(Collected data)
————————
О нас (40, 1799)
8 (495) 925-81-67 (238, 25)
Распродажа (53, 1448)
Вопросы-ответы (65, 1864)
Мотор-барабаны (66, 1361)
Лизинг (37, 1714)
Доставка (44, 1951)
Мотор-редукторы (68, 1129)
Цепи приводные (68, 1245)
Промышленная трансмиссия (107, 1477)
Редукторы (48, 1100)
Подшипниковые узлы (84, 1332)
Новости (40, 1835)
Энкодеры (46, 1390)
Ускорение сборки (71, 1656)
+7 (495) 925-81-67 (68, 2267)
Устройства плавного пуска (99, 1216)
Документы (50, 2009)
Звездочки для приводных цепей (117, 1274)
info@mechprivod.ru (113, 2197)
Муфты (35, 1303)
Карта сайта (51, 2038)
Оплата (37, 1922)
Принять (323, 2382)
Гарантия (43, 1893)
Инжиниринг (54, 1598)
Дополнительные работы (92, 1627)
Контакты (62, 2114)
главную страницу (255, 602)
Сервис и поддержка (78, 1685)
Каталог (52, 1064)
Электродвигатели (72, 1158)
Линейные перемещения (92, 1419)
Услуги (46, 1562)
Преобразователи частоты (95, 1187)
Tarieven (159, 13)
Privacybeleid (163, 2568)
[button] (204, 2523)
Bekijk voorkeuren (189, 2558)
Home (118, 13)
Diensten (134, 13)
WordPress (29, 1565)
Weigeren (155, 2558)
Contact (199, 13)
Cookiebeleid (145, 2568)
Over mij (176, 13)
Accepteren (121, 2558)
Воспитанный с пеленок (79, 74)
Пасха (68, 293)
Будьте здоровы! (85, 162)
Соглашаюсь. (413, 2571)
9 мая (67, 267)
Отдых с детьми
————————
Your answer should hold exactly the lines from the one containing "Контакты (62, 2114)" to the last line of the data, both included, and no others.

Контакты (62, 2114)
главную страницу (255, 602)
Сервис и поддержка (78, 1685)
Каталог (52, 1064)
Электродвигатели (72, 1158)
Линейные перемещения (92, 1419)
Услуги (46, 1562)
Преобразователи частоты (95, 1187)
Tarieven (159, 13)
Privacybeleid (163, 2568)
[button] (204, 2523)
Bekijk voorkeuren (189, 2558)
Home (118, 13)
Diensten (134, 13)
WordPress (29, 1565)
Weigeren (155, 2558)
Contact (199, 13)
Cookiebeleid (145, 2568)
Over mij (176, 13)
Accepteren (121, 2558)
Воспитанный с пеленок (79, 74)
Пасха (68, 293)
Будьте здоровы! (85, 162)
Соглашаюсь. (413, 2571)
9 мая (67, 267)
Отдых с детьми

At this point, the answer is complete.